- [Passage]

BEGIN

Weekly Inflation Outlook: Have We Seen the Peak?

 | Dec 05, 2022 05:19AM ET

On Friday, investors freaked out a bit when the employment report showed not just a slightly-higher-than-expected growth in new jobs but also a significant miss to the high side on average hourly earnings (AHE) along with a big upward revision to prior months.

First point to make: if you’re looking at an economic series that has large and frequent revisions, you shouldn’t make big decisions on the basis of it.

For example, let’s suppose you are the head of the world’s largest and most powerful central bank, and you believe (for some reason contrary to what the data suggest) that inflation is partly caused by high wages, so that you need wages to fall in order to have inflation fall. If you were such a person, and believed such a thing, then what you most certainly should not do is rely on average hourly earnings to tell you what wages are doing.

Unfortunately, Chairman Powell last week said exactly those things. The Fed wants to see wages decline to something “consistent with 2% inflation,” and he specifically mentioned AHE. More nonsense from central bankers. Never mind that all sorts of wages are consistent with 2% inflation—the whole “Phillips Curve is broken” meme was based on the re-interpretation (post-Phillips) of the curve as relating unemployment to inflation rather than to wages, and since wages and inflation are not tightly bound it means the Phillips Curve defined a way that Phillips didn’t define it doesn’t work. So that’s strike one. But if you were an economist in charge of monetary policy and you insisted on believing that a certain level of wage growth is “consistent with 2% inflation,” you certainly would not measure that wage growth with AHE!

END

Stored data
BEGIN

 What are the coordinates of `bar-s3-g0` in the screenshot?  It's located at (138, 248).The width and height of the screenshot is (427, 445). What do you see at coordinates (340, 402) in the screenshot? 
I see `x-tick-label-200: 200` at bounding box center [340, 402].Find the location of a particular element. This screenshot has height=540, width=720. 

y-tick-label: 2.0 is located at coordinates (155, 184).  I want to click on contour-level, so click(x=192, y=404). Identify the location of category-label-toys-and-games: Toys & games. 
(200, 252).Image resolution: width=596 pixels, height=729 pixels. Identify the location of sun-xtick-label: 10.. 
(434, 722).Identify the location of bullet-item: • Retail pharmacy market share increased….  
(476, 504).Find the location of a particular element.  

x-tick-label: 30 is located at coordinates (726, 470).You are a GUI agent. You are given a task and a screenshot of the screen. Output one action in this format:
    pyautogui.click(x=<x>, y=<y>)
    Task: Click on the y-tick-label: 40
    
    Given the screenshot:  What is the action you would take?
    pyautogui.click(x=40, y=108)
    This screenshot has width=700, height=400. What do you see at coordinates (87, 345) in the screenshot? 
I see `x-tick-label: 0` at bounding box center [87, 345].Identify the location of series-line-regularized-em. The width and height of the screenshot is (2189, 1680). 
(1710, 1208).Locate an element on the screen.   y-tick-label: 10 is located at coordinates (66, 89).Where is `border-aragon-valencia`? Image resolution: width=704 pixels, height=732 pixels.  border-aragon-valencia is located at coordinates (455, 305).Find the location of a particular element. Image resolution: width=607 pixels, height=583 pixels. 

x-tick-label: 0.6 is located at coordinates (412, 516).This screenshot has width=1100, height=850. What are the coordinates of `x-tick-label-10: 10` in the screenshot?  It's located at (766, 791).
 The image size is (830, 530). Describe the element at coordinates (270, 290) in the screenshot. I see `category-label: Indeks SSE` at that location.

END

- [Prompt]
Reproduce the full inflation outlook text word for word. The records are a separate body of material and have no connection to the text.

- [Response box]
Weekly Inflation Outlook: Have We Seen the Peak?

 | Dec 05, 2022 05:19AM ET

On Friday, investors freaked out a bit when the employment report showed not just a slightly-higher-than-expected growth in new jobs but also a significant miss to the high side on average hourly earnings (AHE) along with a big upward revision to prior months.

First point to make: if you’re looking at an economic series that has large and frequent revisions, you shouldn’t make big decisions on the basis of it.

For example, let’s suppose you are the head of the world’s largest and most powerful central bank, and you believe (for some reason contrary to what the data suggest) that inflation is partly caused by high wages, so that you need wages to fall in order to have inflation fall. If you were such a person, and believed such a thing, then what you most certainly should not do is rely on average hourly earnings to tell you what wages are doing.

Unfortunately, Chairman Powell last week said exactly those things. The Fed wants to see wages decline to something “consistent with 2% inflation,” and he specifically mentioned AHE. More nonsense from central bankers. Never mind that all sorts of wages are consistent with 2% inflation—the whole “Phillips Curve is broken” meme was based on the re-interpretation (post-Phillips) of the curve as relating unemployment to inflation rather than to wages, and since wages and inflation are not tightly bound it means the Phillips Curve defined a way that Phillips didn’t define it doesn’t work. So that’s strike one. But if you were an economist in charge of monetary policy and you insisted on believing that a certain level of wage growth is “consistent with 2% inflation,” you certainly would not measure that wage growth with AHE!